Mina had been seeing Scott regularly for about six months. Lorene was the only one who knew. She told her one day, “I need you to cover me one weekend a month.” Lorene said, “Yes?” And Mina said, “His name is Scott.” Lorene just said, “Scott. Scott. Well, with a name like Scott, he must be lonely.” So Mina would let her think it was still Scott. Not tell her about Max. She had secrets now within her secrets. Secrets from her secrets.
“Poor Scott,” Lorene said.
Yes, poor Scott. Mina had met him in a hotel bar that seemed to have been there forever and was always deserted, her sort of place. It was in walking distance of the Gentleman’s Club, and one of those places she meandered by in the early stages of her “walking places.” She sat there, taking a break from the restaurant to get a real drink. A three o’clock on a Saturday afternoon drink, something shadowed and filmish and seductive, the perversion of the sun outside. She needed a cigarette, and a man, obviously. One day after another of working, and she couldn’t bear it. She walked in and ordered an Irish whisky, neat.
A young man was sitting at the bar. When her sweater slipped off her stool, he picked it up for her. He had on a suit, an actual suit, with a tie and cuff links and a jacket. He smiled and handed her her sweater.
“Thank you,” she said, and smiled at him.
It seemed such an archaic, nice thing to do.
He smiled and nodded and went back to his stool. She felt warm from the drink and wanted another. The young man in the suit gestured at the bartender, pointing at his glass and hers. The bartender probably had a real name, like Sam, because he was so old. It occurred to Mina that she liked bartenders to be a lot older than she. She had to make a note of this for Gentleman’s Club. She smiled at the young man and gestured him over. He was drinking a gold-hued liquid in a highball glass filled with ice that certainly had to be scotch.
“May I join you?” he said and she nodded. They sat there saying nothing, sipping, staring at the bartender. She could discern the unmistakable peaty-grassy scotch smell from his glass and his mouth when he spoke. She wanted to hear him talk.

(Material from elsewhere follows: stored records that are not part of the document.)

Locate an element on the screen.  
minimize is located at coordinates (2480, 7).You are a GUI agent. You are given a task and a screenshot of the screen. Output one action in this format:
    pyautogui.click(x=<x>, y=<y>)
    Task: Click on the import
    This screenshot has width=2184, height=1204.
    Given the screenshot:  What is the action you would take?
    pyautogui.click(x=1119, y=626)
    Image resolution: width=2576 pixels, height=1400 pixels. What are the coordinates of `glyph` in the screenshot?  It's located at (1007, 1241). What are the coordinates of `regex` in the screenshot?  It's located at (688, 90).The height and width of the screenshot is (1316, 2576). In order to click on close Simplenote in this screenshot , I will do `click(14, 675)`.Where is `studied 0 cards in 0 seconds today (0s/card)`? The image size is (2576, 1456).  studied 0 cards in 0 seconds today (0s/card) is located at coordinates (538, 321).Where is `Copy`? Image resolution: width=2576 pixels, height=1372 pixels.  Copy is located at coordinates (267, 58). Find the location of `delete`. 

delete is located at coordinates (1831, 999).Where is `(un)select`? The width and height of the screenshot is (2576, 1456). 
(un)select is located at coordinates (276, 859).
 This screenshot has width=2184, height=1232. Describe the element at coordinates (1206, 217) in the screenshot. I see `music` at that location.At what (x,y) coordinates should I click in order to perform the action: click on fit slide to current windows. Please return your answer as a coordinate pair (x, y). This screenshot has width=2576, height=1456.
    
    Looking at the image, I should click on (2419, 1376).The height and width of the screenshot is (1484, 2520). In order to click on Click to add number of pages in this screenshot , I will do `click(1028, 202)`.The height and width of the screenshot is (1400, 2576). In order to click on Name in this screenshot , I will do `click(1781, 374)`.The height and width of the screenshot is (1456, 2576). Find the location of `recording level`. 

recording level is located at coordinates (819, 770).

“You’re visiting?” she said.
He explained he was visiting his daughter, two years old. His wife had left him several months earlier, and now he came to L.A. once a month to visit his kid.
“You’re from New York?” she asked. He was. But not originally. He was from Georgia. His name was Scott Winter. Married his sweetheart. Became an investment banker. Worked long hours. She left him. He was in a suit, postvisit to the indifferent kid, hapless and having a few.
“A banker,” she said, “in a suit.”
“Is that bad?” he asked with complete earnestness. “I ask because I don’t know. It must seem odd, here in Los Angeles.”
He was very slender, nearly petite. He was not greatlooking, but handsome in an inoffensive, smooth-cheeked, high-school kind of way, nice-shaped face, sort of ridiculouspink cheeks and voluptuous mouth, all a bit disconcerting combined with the dark circles under the eyes. He was one of those guys who would go from looking twenty-five to forty-five overnight.
“Were you very popular in high school?” she asked.
“Well, high school was a long time ago,” he said.
“Yeah, you were. That’s okay. You really work for a bank. Sort of get up and go to work every day in a suit. How about that.” He looked at her oddly.
“I’m sorry, I’m bothering you,” he said, and his face was blank and sad.
“You’re not, Scott. Really not. I’m just talking. It’s my way, I’m sorry, I don’t mean anything I say,” Mina said. “I’m not making fun of you. I’m making fun of me.” He again looked at her oddly. She realized he was a bit struck, and it was amazingly attractive to Mina.
They sat quietly, mid-distance staring. Two people drinking in a dark bar while the sun burned brightly outside. He didn’t leave. They sipped their drinks. She leaned her head in close to him.
“Scott,” she said. He looked at her.
“Scott, I love the way a man’s mouth tastes after he’s been drinking scotch.